## Data for the task
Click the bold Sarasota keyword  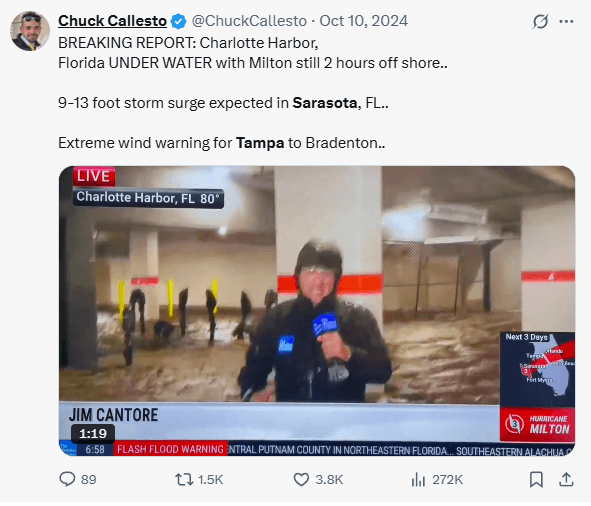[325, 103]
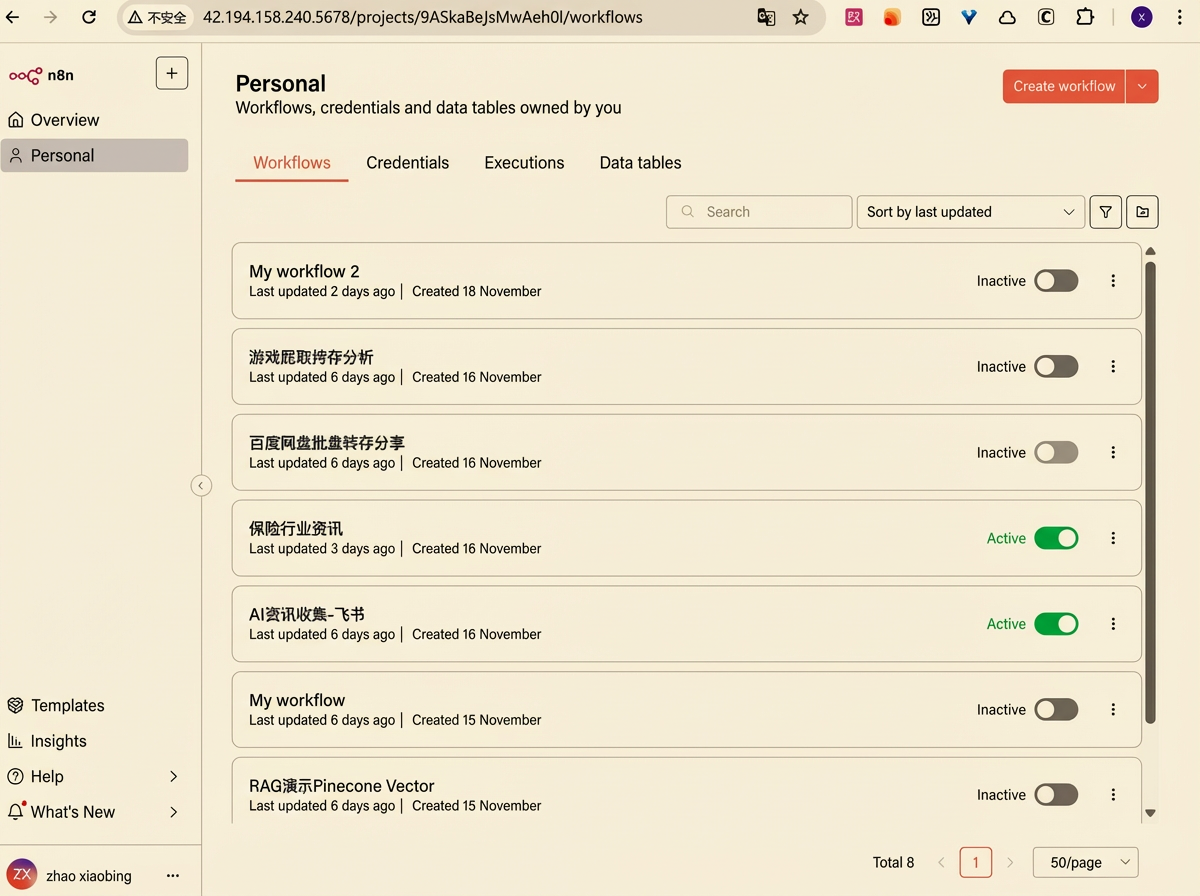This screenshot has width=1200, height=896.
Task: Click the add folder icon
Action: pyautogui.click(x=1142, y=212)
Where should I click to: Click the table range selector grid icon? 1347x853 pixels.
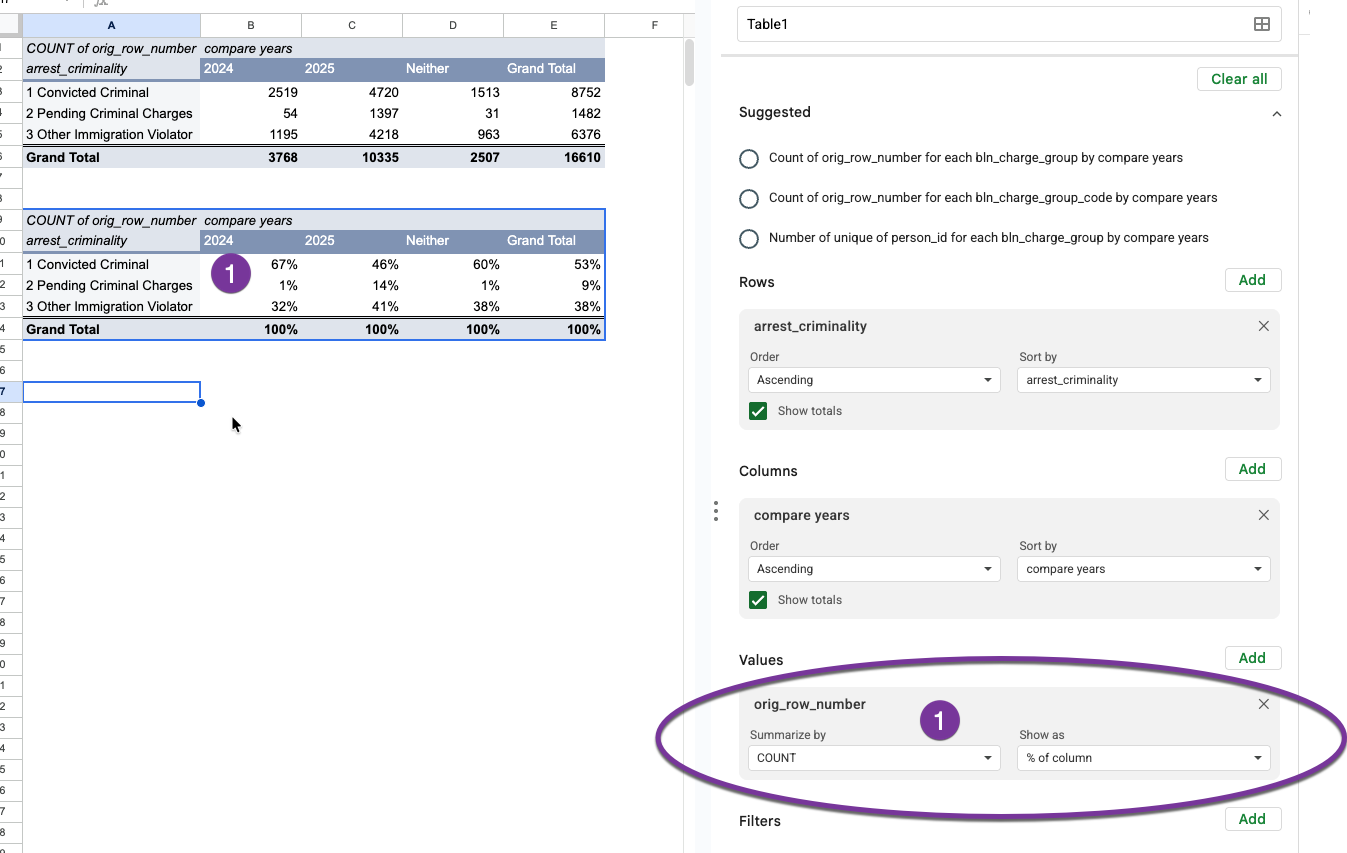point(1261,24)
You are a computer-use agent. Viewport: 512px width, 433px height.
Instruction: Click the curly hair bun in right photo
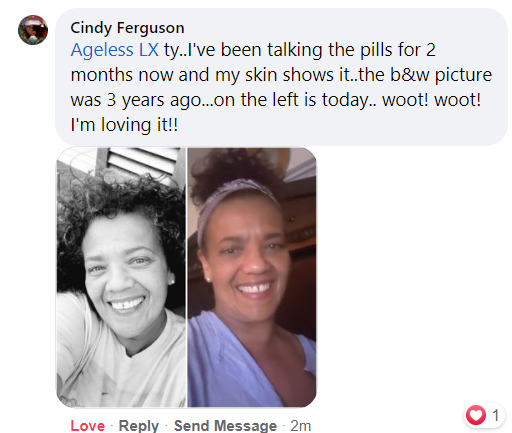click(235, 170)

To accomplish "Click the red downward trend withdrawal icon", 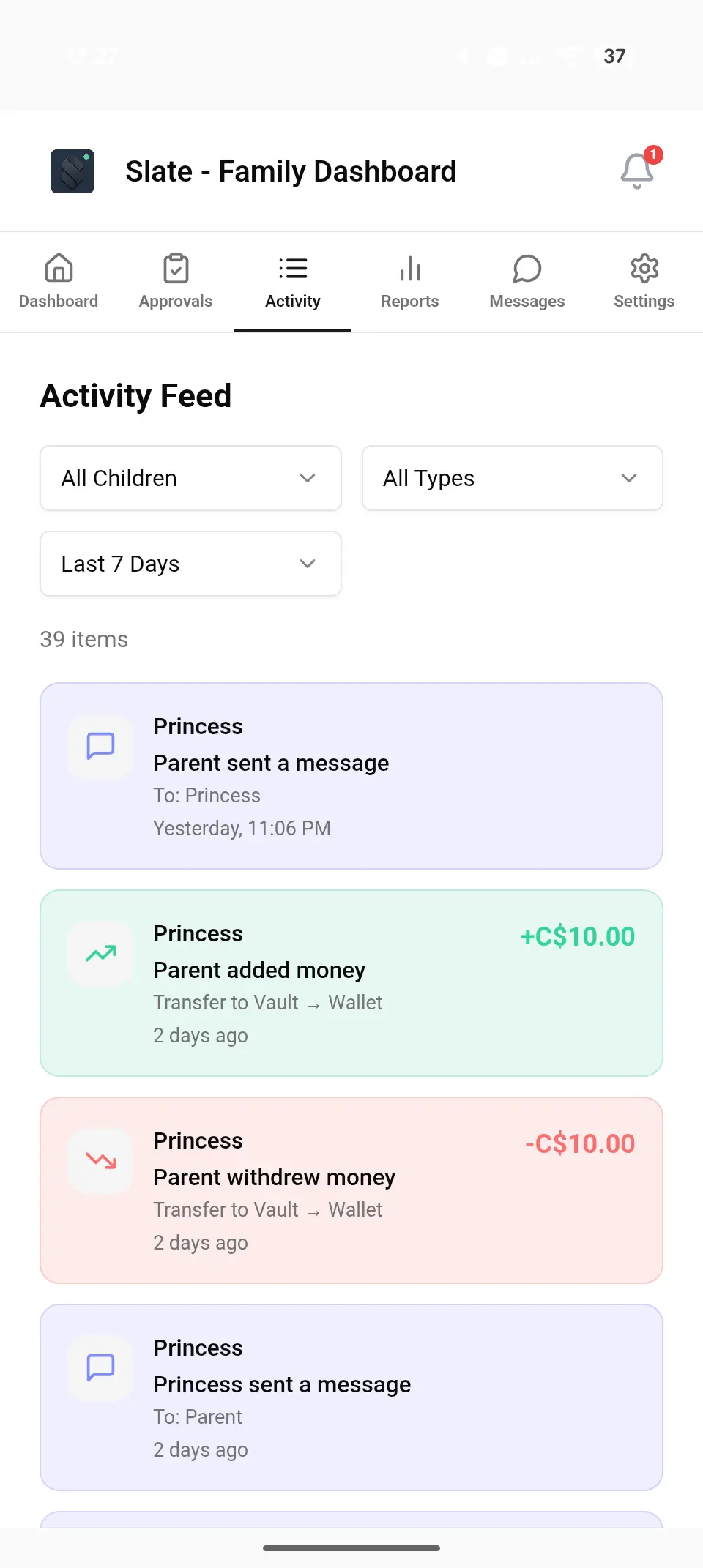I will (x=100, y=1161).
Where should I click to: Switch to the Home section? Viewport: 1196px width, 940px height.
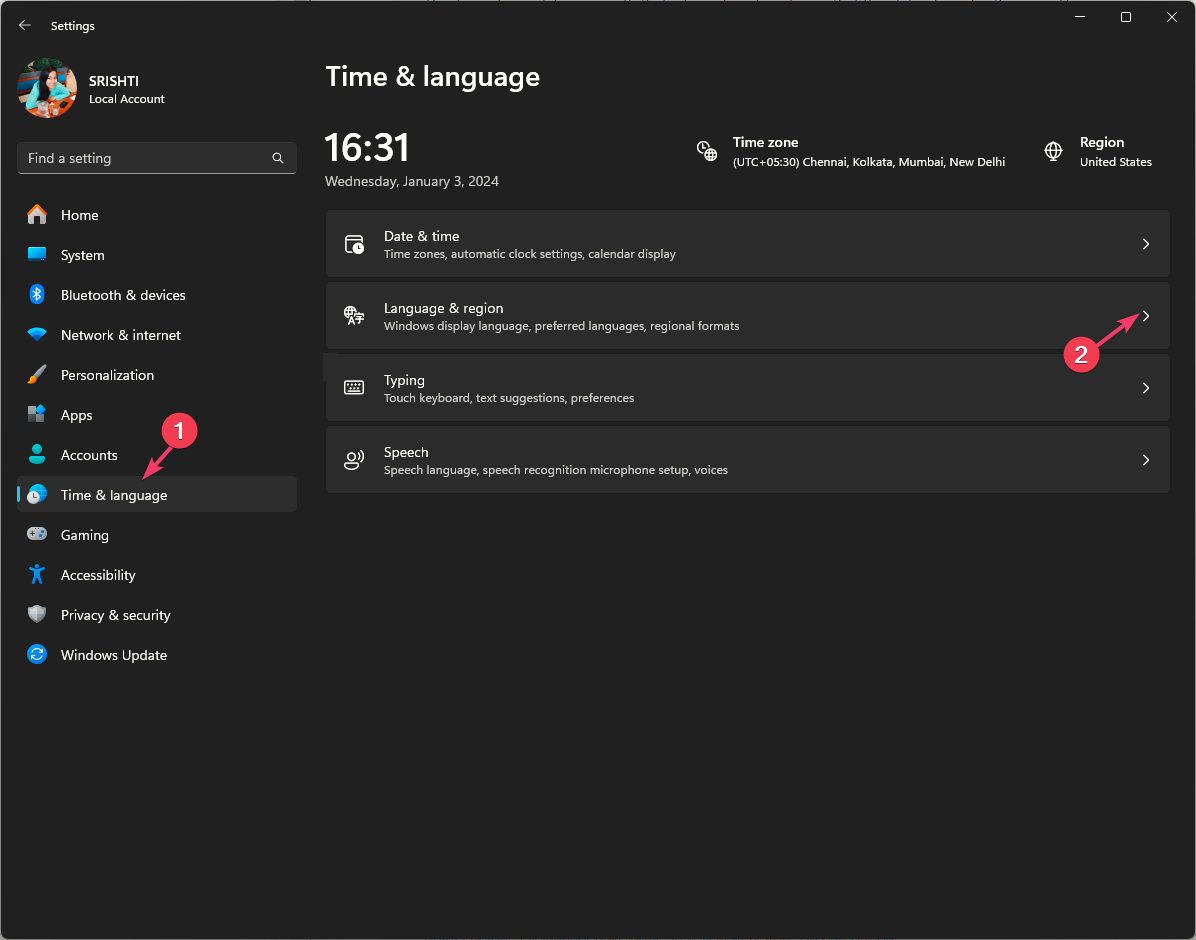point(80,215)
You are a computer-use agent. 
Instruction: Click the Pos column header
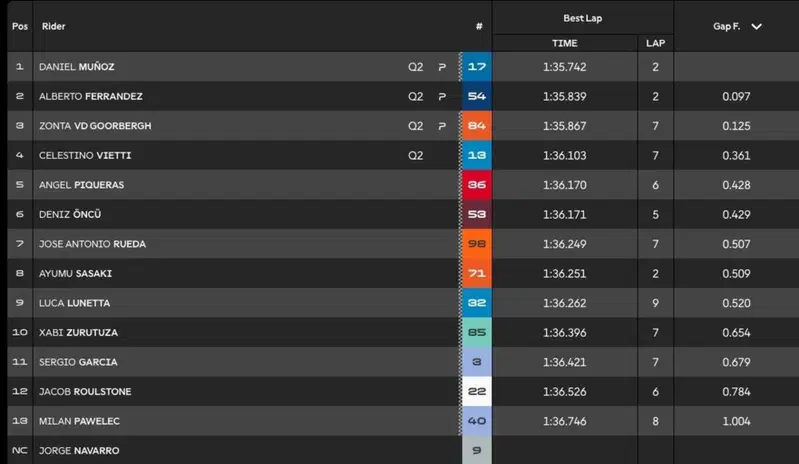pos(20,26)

## To do
In the records, the line containing "Where should I click to: Switch" starts the span and the final line ends it. Output exactly that span, both ends included, with no pictures and nothing else.

## Response box
Where should I click to: Switch to the Home section? Viewport: 1196px width, 940px height.
point(80,215)
You are a computer-use agent. 
Instruction: Click the Pos column header
pos(20,26)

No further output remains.